Effective connections and fields associated with shear-free null congruences

TL;DR

This paper investigates a special class of shear-free null congruences linked to Weyl tensor principal null directions, revealing their association with an effective affine connection containing nonmetricity and torsion, and introduces related invariant operators.

Contribution

It introduces a new subclass of shear-free null congruences with unique geometric properties and associates a Maxwell-like field with quantized charges, along with novel invariant differential operators.

Findings

Special shear-free null congruences are parallel with respect to an effective affine connection.

A Maxwell-like field associated with these congruences exhibits self-quantized electric charge.

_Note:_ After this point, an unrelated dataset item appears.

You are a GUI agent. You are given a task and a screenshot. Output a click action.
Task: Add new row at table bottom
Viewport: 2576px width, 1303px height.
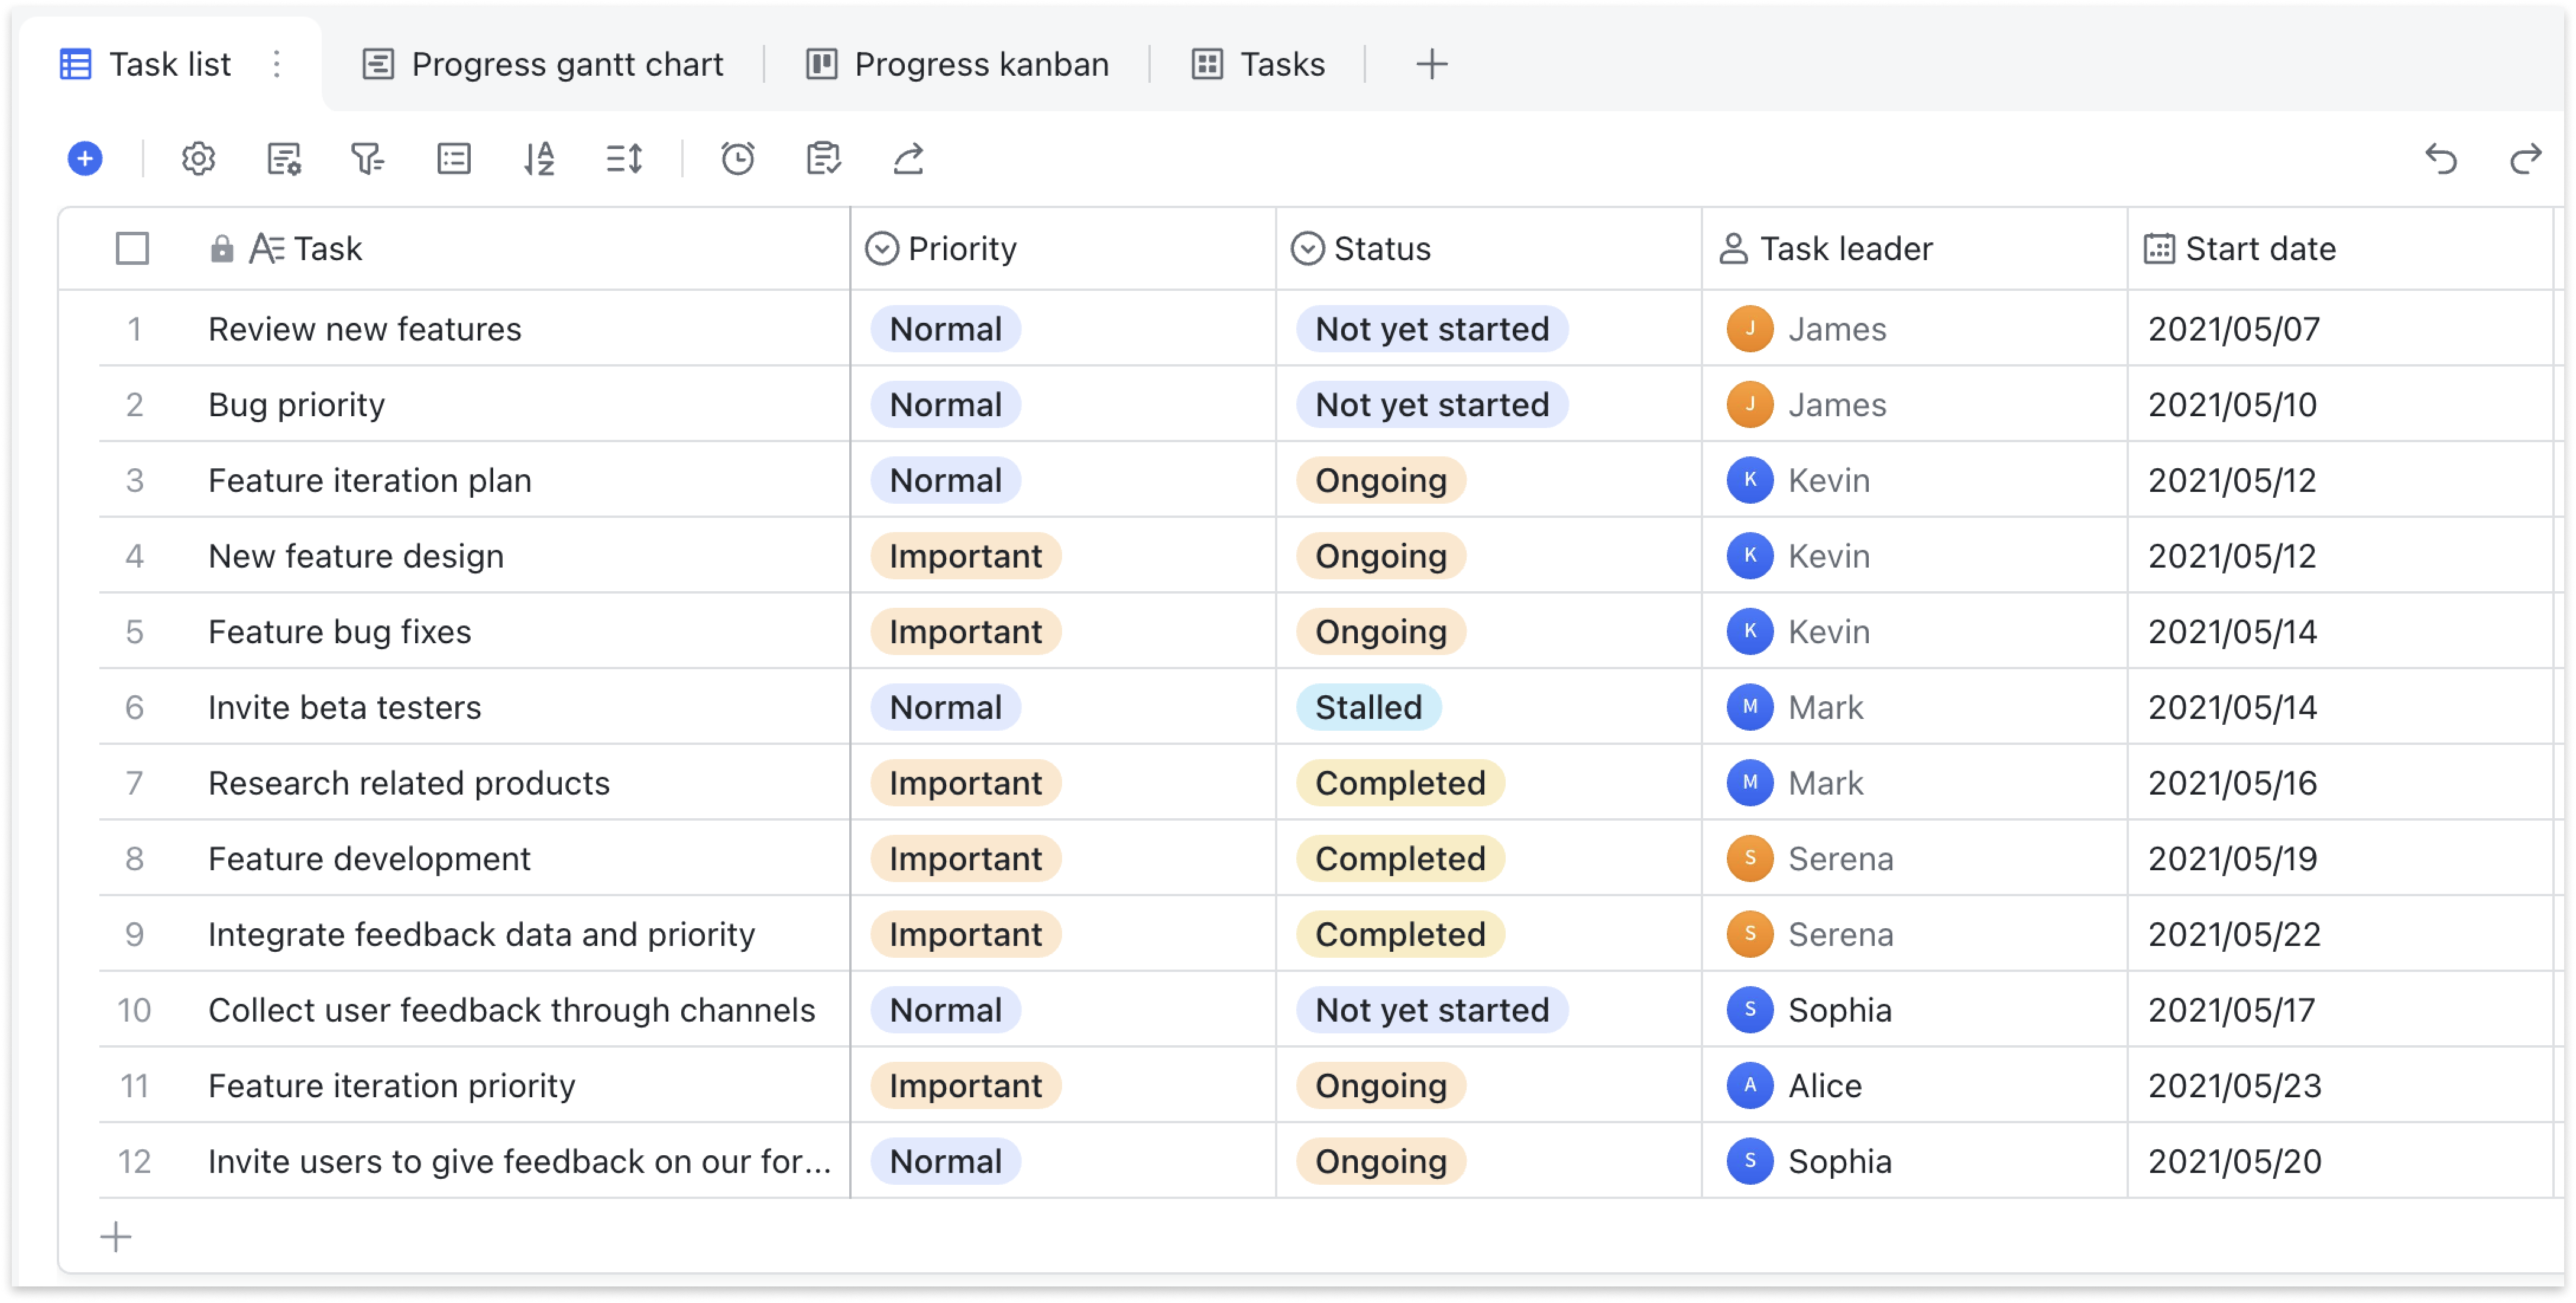pyautogui.click(x=116, y=1237)
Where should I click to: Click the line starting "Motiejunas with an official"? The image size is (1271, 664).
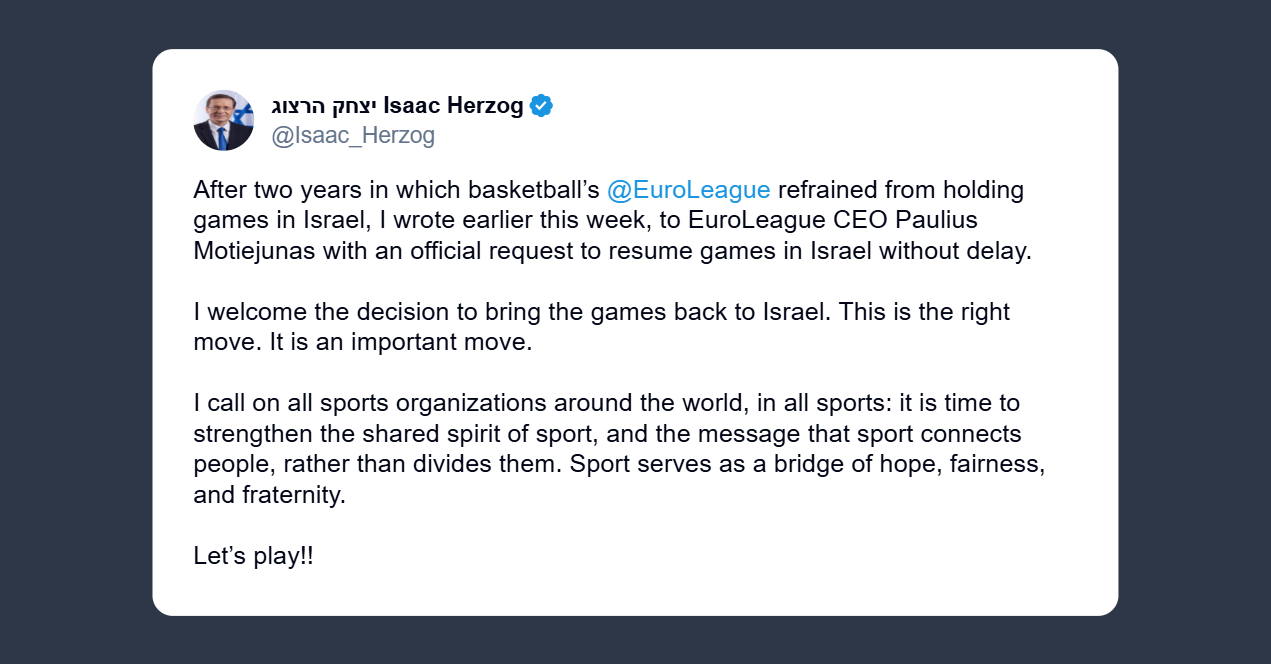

Two invariant operators nullify the principal spinor of these congruences.

Abstract

A special subclass of shear-free null congruences (SFC) is studied, with tangent vector field being a repeated principal null direction of the Weyl tensor. We demonstrate that this field is parallel with respect to an effective affine connection which contains the Weyl nonmetricity and the skew symmetric torsion. On the other hand, a Maxwell-like field can be directly associated with any special SFC, and the electric charge for bounded singularities of this field turns to be ``self-quantized''. Two invariant differential operators are introduced which can be thought of as spinor analogues of the Beltrami operators and both nullify the principal spinor of any special SFC.